### What the task requires
Return only the stretch of the material below that begins with the line containing "Open the esports gamepad sport icon" and ends with the line containing "This screenshot has width=1456, height=819.", exactly; both of those lines belong to it.
#### Material shown
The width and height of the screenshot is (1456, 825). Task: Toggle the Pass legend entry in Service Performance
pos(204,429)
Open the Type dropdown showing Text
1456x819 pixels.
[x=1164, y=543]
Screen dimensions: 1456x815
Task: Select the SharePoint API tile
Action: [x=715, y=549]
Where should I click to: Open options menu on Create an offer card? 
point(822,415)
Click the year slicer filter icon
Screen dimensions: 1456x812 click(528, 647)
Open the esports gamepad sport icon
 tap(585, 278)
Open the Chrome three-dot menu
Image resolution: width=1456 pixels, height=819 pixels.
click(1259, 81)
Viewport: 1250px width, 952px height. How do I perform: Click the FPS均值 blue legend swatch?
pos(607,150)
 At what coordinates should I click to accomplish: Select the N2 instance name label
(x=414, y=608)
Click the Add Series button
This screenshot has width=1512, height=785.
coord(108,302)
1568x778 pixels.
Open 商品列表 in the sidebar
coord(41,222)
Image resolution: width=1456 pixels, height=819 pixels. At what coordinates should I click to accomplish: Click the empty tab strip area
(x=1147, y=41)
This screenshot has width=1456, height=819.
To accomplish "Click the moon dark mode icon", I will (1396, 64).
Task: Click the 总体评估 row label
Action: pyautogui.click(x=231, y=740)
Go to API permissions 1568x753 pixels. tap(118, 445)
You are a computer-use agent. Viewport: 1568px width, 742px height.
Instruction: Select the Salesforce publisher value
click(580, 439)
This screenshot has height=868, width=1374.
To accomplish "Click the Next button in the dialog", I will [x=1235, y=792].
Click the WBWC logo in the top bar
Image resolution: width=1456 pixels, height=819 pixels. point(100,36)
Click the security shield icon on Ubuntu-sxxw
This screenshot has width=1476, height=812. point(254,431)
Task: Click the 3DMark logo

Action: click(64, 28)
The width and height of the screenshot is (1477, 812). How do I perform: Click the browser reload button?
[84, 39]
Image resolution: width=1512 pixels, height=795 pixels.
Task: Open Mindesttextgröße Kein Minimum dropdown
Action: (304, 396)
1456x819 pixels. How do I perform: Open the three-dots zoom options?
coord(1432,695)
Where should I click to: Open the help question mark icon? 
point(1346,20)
########
### Exercise response
Open the esports gamepad sport icon
 tap(585, 278)
Open the Chrome three-dot menu
Image resolution: width=1456 pixels, height=819 pixels.
click(1259, 81)
Viewport: 1250px width, 952px height. How do I perform: Click the FPS均值 blue legend swatch?
pos(607,150)
 At what coordinates should I click to accomplish: Select the N2 instance name label
(x=414, y=608)
Click the Add Series button
This screenshot has width=1512, height=785.
coord(108,302)
1568x778 pixels.
Open 商品列表 in the sidebar
coord(41,222)
Image resolution: width=1456 pixels, height=819 pixels. At what coordinates should I click to accomplish: Click the empty tab strip area
(x=1147, y=41)
This screenshot has width=1456, height=819.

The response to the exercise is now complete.